Update the lines running from the one containing "Describe the element at coordinates (1145, 139)" through the one containing "This screenshot has height=720, width=1366." by changing "image size" to "screen size" and leaving all else unchanged. Return only those lines.

Material for locating words and elements:
(begin)

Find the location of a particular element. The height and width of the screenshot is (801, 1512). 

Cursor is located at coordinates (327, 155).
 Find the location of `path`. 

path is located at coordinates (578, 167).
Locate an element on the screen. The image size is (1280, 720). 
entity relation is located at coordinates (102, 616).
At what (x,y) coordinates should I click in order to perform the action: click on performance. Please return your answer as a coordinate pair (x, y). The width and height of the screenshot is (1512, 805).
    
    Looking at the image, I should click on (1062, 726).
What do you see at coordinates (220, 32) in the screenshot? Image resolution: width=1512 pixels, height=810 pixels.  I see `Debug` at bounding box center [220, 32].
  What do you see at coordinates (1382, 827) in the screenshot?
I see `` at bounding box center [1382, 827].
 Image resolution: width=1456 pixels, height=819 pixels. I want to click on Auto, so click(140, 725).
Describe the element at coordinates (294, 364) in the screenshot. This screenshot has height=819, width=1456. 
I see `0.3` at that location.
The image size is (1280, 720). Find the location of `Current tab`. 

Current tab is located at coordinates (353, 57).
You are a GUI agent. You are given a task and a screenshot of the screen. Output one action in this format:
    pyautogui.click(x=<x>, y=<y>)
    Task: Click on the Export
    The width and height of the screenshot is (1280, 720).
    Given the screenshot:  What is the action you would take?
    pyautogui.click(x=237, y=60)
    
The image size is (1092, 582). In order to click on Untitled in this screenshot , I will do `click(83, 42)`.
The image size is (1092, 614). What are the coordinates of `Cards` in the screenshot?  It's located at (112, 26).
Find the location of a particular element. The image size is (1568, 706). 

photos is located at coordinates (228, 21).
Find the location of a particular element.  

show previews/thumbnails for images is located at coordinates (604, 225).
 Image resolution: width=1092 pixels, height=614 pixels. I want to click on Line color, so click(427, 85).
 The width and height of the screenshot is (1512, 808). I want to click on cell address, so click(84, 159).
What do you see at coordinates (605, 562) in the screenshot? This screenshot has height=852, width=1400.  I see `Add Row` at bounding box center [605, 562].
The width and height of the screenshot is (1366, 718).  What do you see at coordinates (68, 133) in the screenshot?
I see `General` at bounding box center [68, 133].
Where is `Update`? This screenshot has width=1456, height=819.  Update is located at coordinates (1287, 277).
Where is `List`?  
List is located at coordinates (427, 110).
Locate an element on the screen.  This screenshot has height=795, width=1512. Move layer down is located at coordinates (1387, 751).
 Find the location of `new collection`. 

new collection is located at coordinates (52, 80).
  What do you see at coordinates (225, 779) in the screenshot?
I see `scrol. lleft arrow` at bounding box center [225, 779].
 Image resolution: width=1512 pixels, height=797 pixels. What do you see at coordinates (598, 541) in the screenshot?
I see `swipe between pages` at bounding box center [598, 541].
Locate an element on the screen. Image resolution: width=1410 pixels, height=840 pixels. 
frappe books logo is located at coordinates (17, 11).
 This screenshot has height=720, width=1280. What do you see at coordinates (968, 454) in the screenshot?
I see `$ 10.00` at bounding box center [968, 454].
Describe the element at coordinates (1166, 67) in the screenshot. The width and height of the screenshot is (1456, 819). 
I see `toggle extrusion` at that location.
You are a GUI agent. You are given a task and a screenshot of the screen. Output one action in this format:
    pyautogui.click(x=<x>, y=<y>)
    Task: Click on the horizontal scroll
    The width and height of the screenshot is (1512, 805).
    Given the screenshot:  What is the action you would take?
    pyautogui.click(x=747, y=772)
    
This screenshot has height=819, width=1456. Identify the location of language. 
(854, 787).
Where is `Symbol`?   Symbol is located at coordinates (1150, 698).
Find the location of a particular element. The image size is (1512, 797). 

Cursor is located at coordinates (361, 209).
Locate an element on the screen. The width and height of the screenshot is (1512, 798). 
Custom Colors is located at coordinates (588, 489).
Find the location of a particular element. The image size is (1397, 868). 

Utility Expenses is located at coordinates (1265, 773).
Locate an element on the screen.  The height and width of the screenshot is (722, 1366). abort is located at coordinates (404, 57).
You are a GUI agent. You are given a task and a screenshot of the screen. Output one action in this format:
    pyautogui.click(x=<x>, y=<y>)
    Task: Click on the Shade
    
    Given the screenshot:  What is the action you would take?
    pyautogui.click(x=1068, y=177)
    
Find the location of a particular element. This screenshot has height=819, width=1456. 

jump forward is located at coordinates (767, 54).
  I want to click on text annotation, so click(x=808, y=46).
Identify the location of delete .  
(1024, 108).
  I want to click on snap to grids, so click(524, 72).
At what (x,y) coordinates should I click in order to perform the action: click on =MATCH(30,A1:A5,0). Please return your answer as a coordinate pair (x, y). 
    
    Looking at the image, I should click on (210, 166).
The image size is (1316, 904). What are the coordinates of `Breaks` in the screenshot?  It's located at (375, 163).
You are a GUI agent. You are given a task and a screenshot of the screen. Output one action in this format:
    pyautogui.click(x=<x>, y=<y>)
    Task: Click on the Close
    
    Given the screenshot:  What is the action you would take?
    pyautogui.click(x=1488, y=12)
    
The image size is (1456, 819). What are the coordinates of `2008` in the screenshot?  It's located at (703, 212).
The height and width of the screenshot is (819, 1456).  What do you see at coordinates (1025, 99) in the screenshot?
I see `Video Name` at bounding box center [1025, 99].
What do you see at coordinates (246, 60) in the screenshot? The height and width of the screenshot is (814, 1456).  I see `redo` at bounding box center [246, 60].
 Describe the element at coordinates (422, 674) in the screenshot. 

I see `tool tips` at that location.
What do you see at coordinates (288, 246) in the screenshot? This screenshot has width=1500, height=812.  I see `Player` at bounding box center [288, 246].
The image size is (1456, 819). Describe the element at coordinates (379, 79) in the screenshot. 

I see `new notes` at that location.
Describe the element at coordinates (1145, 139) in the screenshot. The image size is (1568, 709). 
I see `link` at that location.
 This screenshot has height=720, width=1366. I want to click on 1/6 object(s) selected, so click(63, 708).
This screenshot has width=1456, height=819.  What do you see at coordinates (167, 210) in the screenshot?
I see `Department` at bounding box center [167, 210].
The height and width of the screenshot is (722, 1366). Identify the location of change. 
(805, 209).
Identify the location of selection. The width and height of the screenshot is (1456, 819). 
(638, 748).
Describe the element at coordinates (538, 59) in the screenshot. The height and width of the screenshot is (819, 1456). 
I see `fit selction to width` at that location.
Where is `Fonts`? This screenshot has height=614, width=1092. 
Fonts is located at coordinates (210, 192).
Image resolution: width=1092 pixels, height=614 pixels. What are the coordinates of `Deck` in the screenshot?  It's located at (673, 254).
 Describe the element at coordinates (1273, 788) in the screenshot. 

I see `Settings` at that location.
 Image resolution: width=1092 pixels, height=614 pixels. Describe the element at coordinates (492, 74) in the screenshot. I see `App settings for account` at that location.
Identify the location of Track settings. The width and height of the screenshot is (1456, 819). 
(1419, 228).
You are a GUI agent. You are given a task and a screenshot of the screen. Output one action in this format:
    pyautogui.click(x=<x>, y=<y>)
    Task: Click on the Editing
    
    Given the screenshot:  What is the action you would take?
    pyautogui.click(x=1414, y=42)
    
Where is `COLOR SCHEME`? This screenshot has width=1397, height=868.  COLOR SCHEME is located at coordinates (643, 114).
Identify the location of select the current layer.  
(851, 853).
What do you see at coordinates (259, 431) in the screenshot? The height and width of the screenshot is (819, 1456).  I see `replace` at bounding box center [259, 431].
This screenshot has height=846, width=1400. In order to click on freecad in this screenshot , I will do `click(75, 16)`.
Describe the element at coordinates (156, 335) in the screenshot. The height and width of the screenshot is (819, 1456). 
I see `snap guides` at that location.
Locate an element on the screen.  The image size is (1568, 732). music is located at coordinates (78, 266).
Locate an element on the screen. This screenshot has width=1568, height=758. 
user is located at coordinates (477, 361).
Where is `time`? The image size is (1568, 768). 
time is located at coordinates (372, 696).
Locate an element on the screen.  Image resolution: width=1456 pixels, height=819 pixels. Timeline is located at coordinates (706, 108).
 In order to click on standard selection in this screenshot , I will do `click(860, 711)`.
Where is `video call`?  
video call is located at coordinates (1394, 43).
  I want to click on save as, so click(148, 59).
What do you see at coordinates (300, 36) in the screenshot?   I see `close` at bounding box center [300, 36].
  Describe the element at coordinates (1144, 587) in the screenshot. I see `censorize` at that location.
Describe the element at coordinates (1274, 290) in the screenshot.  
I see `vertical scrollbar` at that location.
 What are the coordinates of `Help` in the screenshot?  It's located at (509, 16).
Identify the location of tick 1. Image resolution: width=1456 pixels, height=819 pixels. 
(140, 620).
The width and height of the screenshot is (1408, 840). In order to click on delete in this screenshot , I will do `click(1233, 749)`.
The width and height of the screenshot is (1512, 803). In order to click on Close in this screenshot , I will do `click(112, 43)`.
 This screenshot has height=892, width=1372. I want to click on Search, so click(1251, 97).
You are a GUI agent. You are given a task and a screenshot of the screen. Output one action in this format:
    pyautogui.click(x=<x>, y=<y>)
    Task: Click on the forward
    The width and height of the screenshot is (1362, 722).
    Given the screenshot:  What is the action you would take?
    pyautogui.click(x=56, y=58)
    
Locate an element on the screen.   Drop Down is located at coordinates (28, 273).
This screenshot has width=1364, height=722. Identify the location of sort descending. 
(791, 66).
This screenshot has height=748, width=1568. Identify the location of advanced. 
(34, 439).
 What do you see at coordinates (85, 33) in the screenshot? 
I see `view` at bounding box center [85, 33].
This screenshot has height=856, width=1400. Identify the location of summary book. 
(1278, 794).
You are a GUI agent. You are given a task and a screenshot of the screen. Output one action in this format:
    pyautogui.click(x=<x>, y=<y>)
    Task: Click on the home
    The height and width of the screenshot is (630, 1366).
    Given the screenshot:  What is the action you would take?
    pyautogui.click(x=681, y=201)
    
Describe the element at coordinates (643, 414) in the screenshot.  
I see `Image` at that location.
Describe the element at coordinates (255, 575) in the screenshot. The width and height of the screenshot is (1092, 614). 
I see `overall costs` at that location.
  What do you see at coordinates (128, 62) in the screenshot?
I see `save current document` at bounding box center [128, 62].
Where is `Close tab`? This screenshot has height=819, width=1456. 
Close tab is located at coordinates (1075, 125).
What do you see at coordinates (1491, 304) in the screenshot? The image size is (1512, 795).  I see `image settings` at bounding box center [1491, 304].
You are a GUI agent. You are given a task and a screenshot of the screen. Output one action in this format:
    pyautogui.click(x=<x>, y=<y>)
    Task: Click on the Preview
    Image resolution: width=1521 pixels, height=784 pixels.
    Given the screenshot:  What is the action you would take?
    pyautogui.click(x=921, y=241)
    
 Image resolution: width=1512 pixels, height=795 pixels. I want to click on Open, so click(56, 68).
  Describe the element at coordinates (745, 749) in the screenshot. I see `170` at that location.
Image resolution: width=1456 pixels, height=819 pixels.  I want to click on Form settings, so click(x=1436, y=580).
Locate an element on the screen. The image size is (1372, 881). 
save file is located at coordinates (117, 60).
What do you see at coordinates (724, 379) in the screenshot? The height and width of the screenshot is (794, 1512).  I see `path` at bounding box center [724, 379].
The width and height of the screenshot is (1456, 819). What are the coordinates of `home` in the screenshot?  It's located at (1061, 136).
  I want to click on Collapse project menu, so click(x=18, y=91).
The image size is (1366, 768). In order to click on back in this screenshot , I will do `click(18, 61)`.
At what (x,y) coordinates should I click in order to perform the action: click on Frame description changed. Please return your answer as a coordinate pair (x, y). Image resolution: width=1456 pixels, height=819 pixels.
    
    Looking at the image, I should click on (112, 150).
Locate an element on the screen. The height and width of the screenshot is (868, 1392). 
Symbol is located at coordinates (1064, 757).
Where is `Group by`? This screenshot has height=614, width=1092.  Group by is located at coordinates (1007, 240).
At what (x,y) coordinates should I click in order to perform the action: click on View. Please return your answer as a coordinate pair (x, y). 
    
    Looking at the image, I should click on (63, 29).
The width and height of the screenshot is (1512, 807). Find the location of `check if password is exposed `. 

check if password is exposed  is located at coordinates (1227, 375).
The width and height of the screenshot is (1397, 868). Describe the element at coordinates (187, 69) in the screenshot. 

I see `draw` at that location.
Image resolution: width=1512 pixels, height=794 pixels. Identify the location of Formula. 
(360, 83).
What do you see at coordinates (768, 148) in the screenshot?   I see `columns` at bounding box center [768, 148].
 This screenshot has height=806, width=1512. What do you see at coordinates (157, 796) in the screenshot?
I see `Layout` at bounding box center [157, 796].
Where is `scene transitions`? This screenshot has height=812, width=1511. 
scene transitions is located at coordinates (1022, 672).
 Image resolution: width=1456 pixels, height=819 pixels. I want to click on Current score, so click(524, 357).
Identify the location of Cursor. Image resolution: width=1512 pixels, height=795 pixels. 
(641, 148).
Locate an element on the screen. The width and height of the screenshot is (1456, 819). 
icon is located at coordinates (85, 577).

(end)

Exercise output ->
Describe the element at coordinates (1145, 139) in the screenshot. The screen size is (1568, 709). 
I see `link` at that location.
 This screenshot has height=720, width=1366. I want to click on 1/6 object(s) selected, so click(63, 708).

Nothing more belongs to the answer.